**Text section:**

* BEGIN *

The first die 100 may include external terminals 104. The external terminals 104 may be provided on the bottom surface of the first die 100. The external terminals 104 may be disposed below the first vias 110. Alternatively, first lower pads may be provided on the bottom surface of the first die 100, and the external terminals 104 may be disposed on the first lower pads. The external terminals 104 may be electrically connected to the first circuit layer 102 and the first vias 110.
Although not shown, the first die 100 may further include a passivation layer. The passivation layer (not shown) may be disposed on the bottom surface of the first die 100, covering the first circuit layer 102. The passivation layer (not shown) may protect the first circuit layer 102. The passivation layer (not shown) may include a silicon nitride (SiN) layer. The passivation layer (not shown) may expose the external terminals 104.
A die stack DS may be disposed on the first die 100. The die stack DS may include the second dies 200 stacked on the first die 100. The following will discuss a single second die 200 in describing configurations of the second dies 200.

* END *

**Goals:**
[1] In the die description, list each component given a numeric reference label, together with its number.
[2] Copy word for word the stretch of the die description from "A die stack" through "second dies 200.".
Use only the die description above as your source.

**Data shown:**
* BEGIN *

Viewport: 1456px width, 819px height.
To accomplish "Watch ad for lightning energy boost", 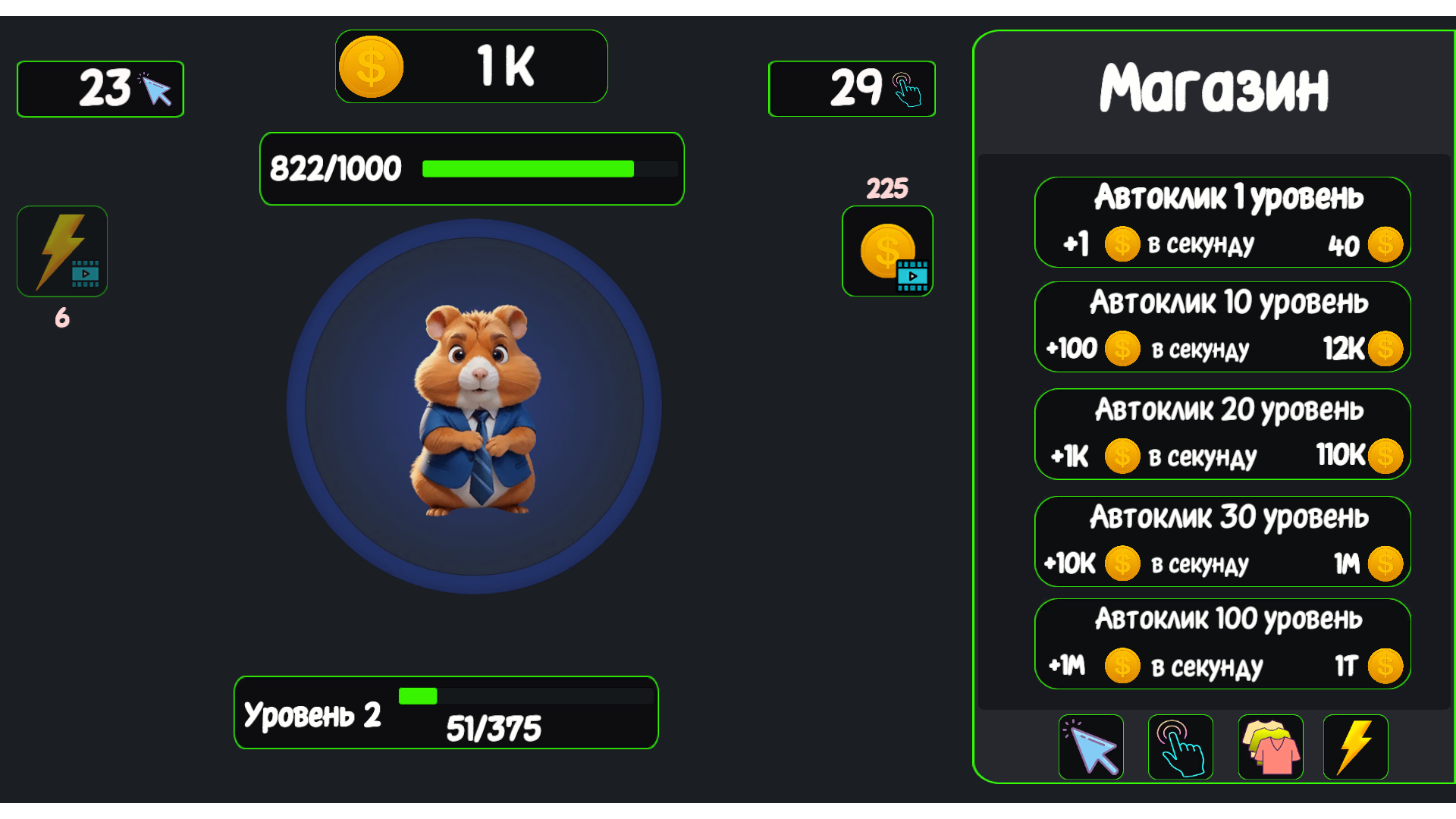I will [62, 251].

* END *

**Solutions in order:**
[1] first die 100, external terminals 104, first circuit layer 102, first vias 110, second dies 200

[2]
A die stack DS may be disposed on the first die 100. The die stack DS may include the second dies 200 stacked on the first die 100. The following will discuss a single second die 200 in describing configurations of the second dies 200.